There is increasing evidence that extracellular HMGB1 acts as an inflammatory mediator in ischemia, hemorrhagic shock, noninfectious hepatitis, and peripheral tissue trauma
[35, 36]. HMGB1 is actively secreted by activated macrophages
 and passively released through the porous membrane of cells undergoing necrosis. It has been shown to mediate lethality in sepsis models
[38, 39]. Recent studies show that HMGB1 is mobilized and released in response to hypoxia, suggesting that the actions in IR occur before cell death
. HMGB1 release from cultured hepatocytes is an active process regulated by ROS including H2O2. Furthermore, HMGB1 release from hepatic cells can occur without causing measurable cell death, and HMGB1 release is mediated by NADPH oxidase or TLR4 signal transduction in a ROS-dependent manner
. However, the exact mechanism of ROS regulating HMGB1 release remains unknown. In our study, the results of immunohistochemistry showed that HMGB1 was not detected in the sham group, while it is found both in nucleus and cytoplasm of hepatocytes induced by ischemia reperfusion. Meanwhile, much less HMGB1 was detected in hydrogen-enriched saline treated animals compared with saline group. The results indicated that the
OH attacked the DNA and lead to exposure antigen recognition site of HMGB1. The freed HMGB1 moved from nucleus to cytoplasm through increased permeability nuclear membrane induced by peroxidation. Finally, they were released to extracellular and acted as an initiator of inflammation. Therefore, our results suggest that, during hepatic I/R, systemic HMGB1 levels are associated with the degree of hepatocellular peroxidation, indicating that HMGB1 is a marker of cell damage that reflects the integrity of cellular structure.
Hydrogen has a powerful ability to penetrate biomembranes and diffuse into the cytosol, mitochondria and nucleus thereby effectively reducing the hydroxyl radical, the most cytotoxic of reactive oxygen species. Its ability to protect nuclear DNA and cell membrane suggests that it can reduce oxidative stress induced cellular injury and the subsequent inflammatory response
. Hydrogen gas cannot be produced by the human body since mammalian cells lack the hydrogenase activity. However, it is continuously produced by colonic bacteria in the body and normally circulates in the blood, so it is physiologically safe for humans to inhale hydrogen at a relatively low concentration. Medical use of hydrogen in the past was limited to test the effects of antibiotic therapy. Previously, other therapeutic strategies for scavenging reactive oxygen species seemed promising in animal models but most of them failed in human clinical trials
. This study demonstrates that hydrogen-rich saline protects the liver against cellular injury and organ dysfunction through a mechanism that reduces the impact of oxidative stress and associated inflammation. Its ease of preparation and administration, and its favourable safety profile make hydrogen-enriched saline an attractive and potentially clinically useful tool.
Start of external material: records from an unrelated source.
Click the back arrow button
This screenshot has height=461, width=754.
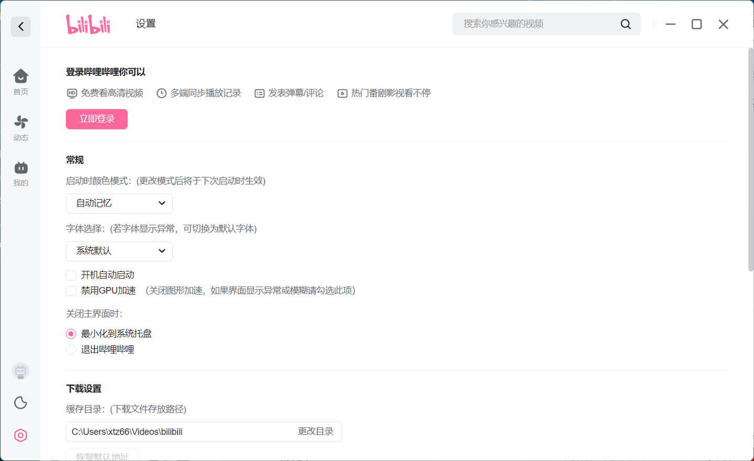point(20,26)
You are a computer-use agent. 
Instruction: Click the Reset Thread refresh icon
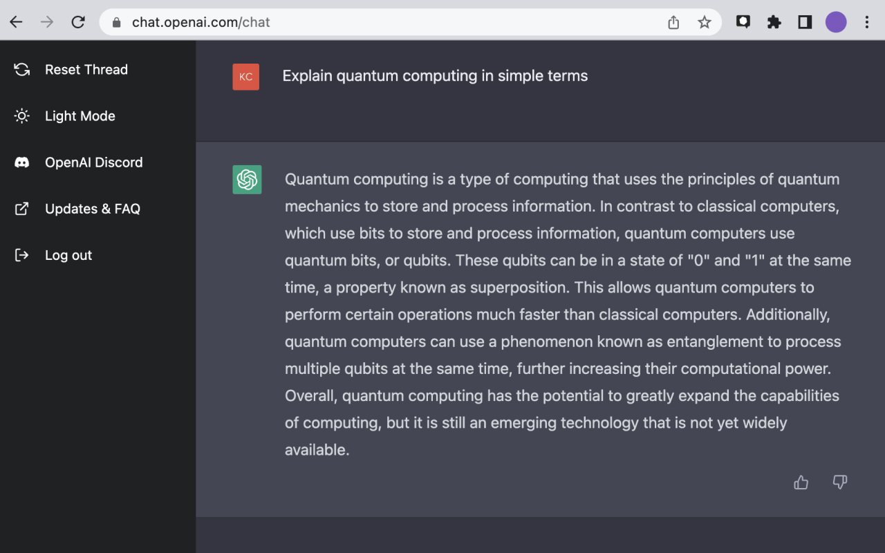point(22,69)
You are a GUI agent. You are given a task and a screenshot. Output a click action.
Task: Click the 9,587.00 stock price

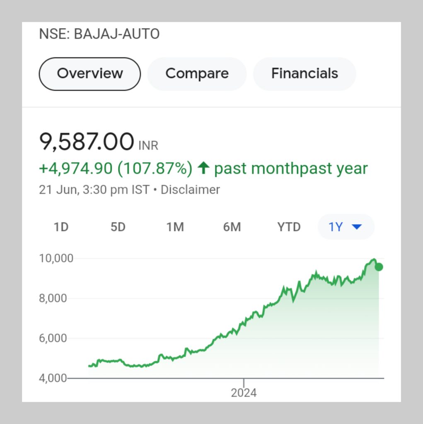tap(87, 142)
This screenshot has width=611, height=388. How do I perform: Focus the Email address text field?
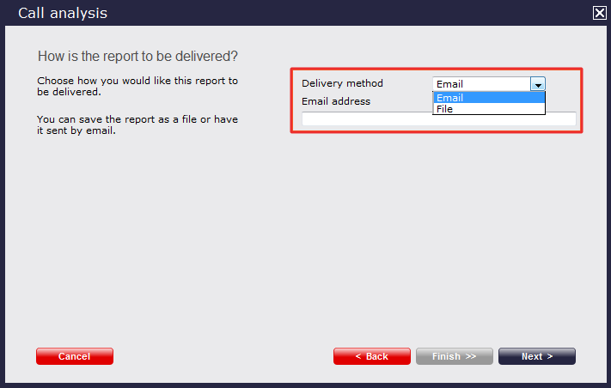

Certain limitations to our study should be considered. The intraperitoneal administration of our treatment agent is not a clinically used modality, although intravenous administration has been safely employed by other researchers in animal models of organ I-R (9). In addition, blood and tissue levels of hydrogen were not determined so we do not know the bioavailability of this route of administration.